[Written problem A]: Count the lines in the records that contain the string "thumbs", and reply with that number alone.
---------- Source ----------
You are viewing a plain text version of this content. The canonical link for it is here.
Posted to commits@ctakes.apache.org by dl...@apache.org on 2016/12/13 17:48:36 UTC
svn commit: r1774067 -
/ctakes/trunk/ctakes-temporal/scripts/nn/cnn_classify_position.py
Author: dligach
Date: Tue Dec 13 17:48:36 2016
New Revision: 1774067
URL: http://svn.apache.org/viewvc?rev=1774067&view=rev
Log:
wrote classification script for position features
Modified:
ctakes/trunk/ctakes-temporal/scripts/nn/cnn_classify_position.py
Modified: ctakes/trunk/ctakes-temporal/scripts/nn/cnn_classify_position.py
URL: http://svn.apache.org/viewvc/ctakes/trunk/ctakes-temporal/scripts/nn/cnn_classify_position.py?rev=1774067&r1=1774066&r2=1774067&view=diff
==============================================================================
--- ctakes/trunk/ctakes-temporal/scripts/nn/cnn_classify_position.py (original)
+++ ctakes/trunk/ctakes-temporal/scripts/nn/cnn_classify_position.py Tue Dec 13 17:48:36 2016
@@ -19,6 +19,9 @@ def main(args):
maxlen = pickle.load(open(os.path.join(model_dir, "maxlen.p"), "rb"))
word2int = pickle.load(open(os.path.join(model_dir, "word2int.p"), "rb"))
label2int = pickle.load(open(os.path.join(model_dir, "label2int.p"), "rb"))
+ tdist2int = pickle.load(open(os.path.join(model_dir, "tdist2int.p"), "rb"))
+ edist2int = pickle.load(open(os.path.join(model_dir, "edist2int.p"), "rb"))
+
model = model_from_json(open(os.path.join(model_dir, "model_0.json")).read())
model.load_weights(os.path.join(model_dir, "model_0.h5"))
@@ -32,23 +35,53 @@ def main(args):
if not line:
break
- feats=[]
- for unigram in line.rstrip().split():
- if unigram in word2int:
- feats.append(word2int[unigram])
----------
[Written problem B]: What log message does the commit notice give for revision 1774067?
---------- Supplied information ----------
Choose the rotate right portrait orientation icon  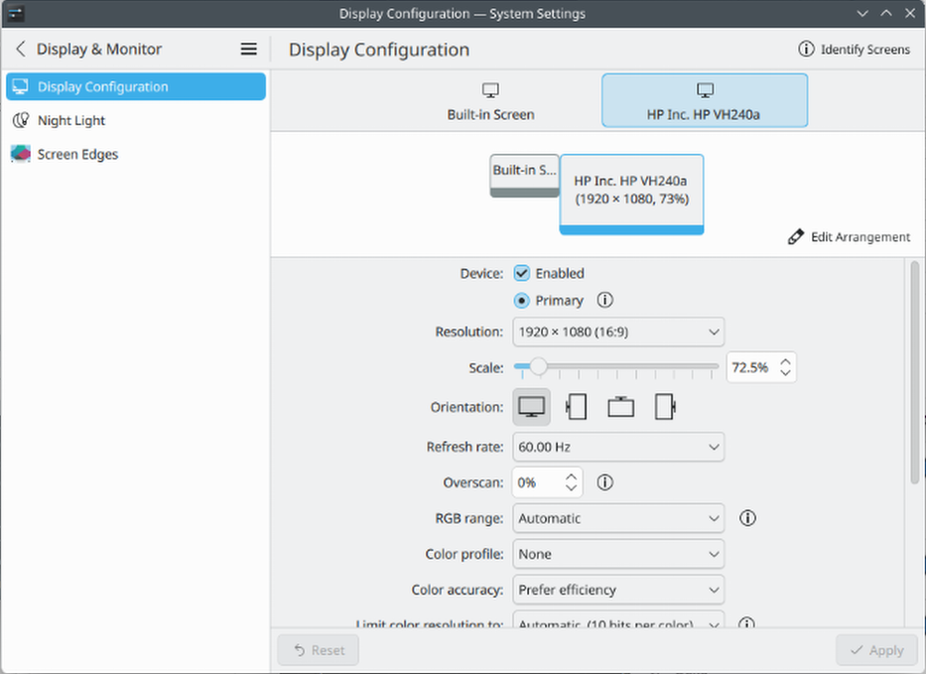point(665,407)
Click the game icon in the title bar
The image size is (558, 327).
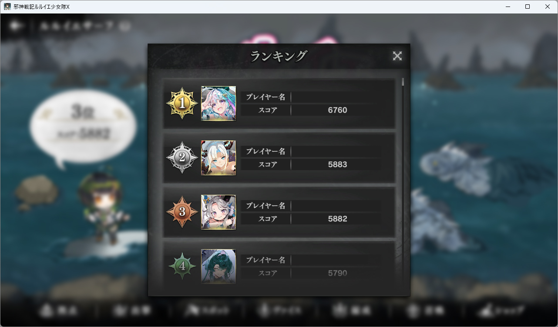pos(7,7)
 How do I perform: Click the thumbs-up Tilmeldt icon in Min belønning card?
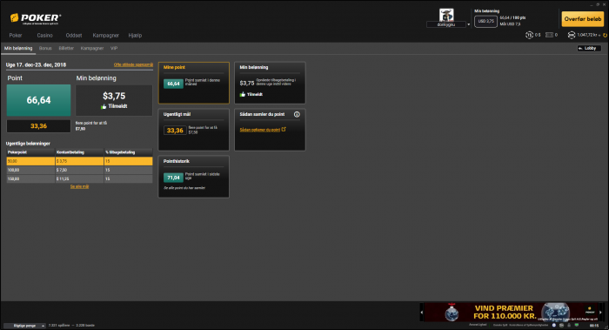[243, 94]
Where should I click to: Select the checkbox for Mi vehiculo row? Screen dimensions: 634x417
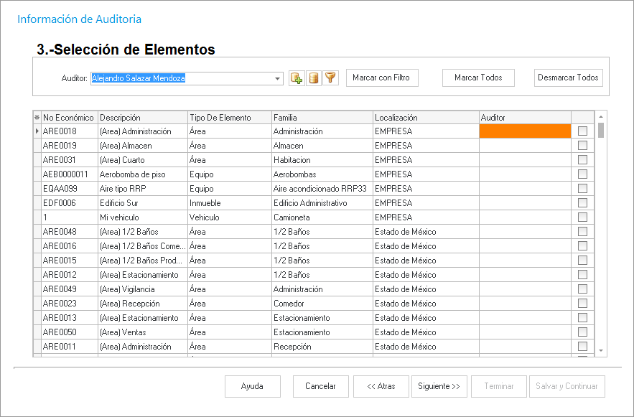582,217
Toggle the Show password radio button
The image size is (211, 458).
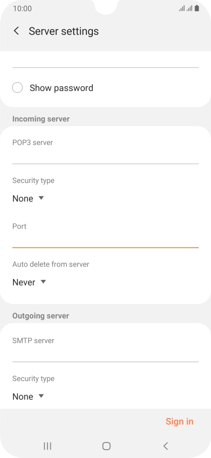click(x=18, y=88)

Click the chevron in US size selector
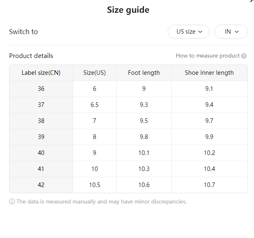[x=200, y=32]
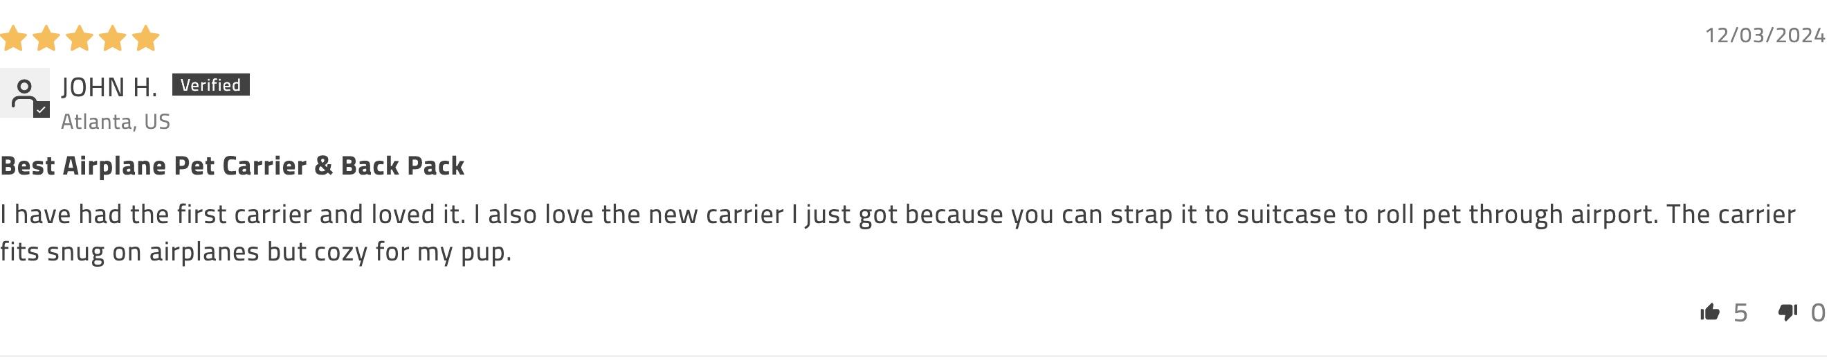
Task: Upvote the review with thumbs-up icon
Action: tap(1710, 312)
----------
[Worked solution A]: 2

[Worked solution B]: The log message is "wrote classification script for position features."